Ich blickte in Bens Gesicht. Ich sah, wie er blinzelte, und sein Lächeln warf mich um. Er genoss meine Anwesenheit. Ich grinste zurück.

Plötzlich draußen Frauenstimmen. Ich warf mich auf die Erde. Und wie gut! Schon waren zwei Schwestern mitten im Zimmer, ohne Rücksicht darauf, dass er vielleicht schläft.

„Was machst du denn da unten?"

„Ihm ist was ‘runter gefallen!"

Ich kam hoch und Ben und ich quatschten drauf los.

„Junger Mann!", plärrte die eine. „Wir haben vormittags keine Besuchszeit!"

„Ich dachte"… „Wie sind Sie hier herein gekommen?"

Ich sagte nichts, stand vom Bett auf.

Ich drehte mich zu ihm hin. Wieder grinste er, dieses Arschloch, hätte doch was sagen können.

„Super!", sagte er. Das tat mir gut. „Was ist super?“, wollte die eine Helferin wissen. Ich zeigte die Marsriegel.

Und übergab sie meinem Freund.

„Kommst du noch mal wieder?"

„So wie heute?", fragte ich ihn hinterhältig.

„Was denn sonst?"

„Bitte gehen Sie jetzt.
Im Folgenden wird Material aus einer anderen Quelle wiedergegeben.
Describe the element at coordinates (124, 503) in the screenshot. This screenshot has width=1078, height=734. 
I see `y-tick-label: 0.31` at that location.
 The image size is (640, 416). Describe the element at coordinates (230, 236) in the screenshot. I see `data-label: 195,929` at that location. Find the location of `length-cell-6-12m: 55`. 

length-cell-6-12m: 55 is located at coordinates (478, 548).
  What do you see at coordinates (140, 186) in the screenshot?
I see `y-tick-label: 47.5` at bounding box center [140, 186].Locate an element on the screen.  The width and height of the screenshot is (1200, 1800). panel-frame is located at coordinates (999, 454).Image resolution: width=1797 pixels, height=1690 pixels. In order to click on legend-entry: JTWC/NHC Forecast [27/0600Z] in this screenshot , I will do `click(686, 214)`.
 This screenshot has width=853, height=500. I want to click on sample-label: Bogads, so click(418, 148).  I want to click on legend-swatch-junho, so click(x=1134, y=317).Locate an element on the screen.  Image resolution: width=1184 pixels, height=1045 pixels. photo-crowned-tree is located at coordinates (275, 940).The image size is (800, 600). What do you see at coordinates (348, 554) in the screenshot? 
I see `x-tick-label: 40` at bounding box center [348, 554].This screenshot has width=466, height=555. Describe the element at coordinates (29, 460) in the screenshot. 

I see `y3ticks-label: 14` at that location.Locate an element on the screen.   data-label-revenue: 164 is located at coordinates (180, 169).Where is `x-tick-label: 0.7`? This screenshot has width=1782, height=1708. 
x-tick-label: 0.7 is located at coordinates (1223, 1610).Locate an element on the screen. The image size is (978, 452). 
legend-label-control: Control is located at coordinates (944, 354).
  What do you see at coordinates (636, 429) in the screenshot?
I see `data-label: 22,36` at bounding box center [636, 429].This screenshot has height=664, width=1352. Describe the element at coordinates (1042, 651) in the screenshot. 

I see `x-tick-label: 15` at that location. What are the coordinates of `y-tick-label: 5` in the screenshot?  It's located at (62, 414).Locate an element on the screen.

Wir wechseln die Bettwäsche und dann gibt‘ s Mittag."

Ich verließ das Zimmer.

Entlassung - Ben

Sonnabend/Sonntag, 13./14. Juni

„Wie geht ‘s", fragte mich Dr. Lack fast eine Woche später. „Gut, bis auf schlechte Aussichten draußen!"

„Geht vorbei. Nur Skaten für die nächsten vier Wochen bleibt gestrichen. Danach nur auf ebenen Straßen. Sonst bricht der genagelte Splitter wieder weg. Klar? Morgen wirst du entlassen!" „Ja", sagte ich und hatte das Gefühl, dass ich lieber noch hier geblieben wäre. Dr. Lack war ein fetziger Typ. Dass sich ein Arzt Strähnen ins Haar färbt, absolut spitze!

Dann fragte er, ob ich noch einen sportlichen Nebenjob brauchte ohne Belastungen, nur mit Geduld und Ausdauer.

„Gutes Geld gibt‘s auch!" „Ich verkaufe sonnabends schon Brötchen!"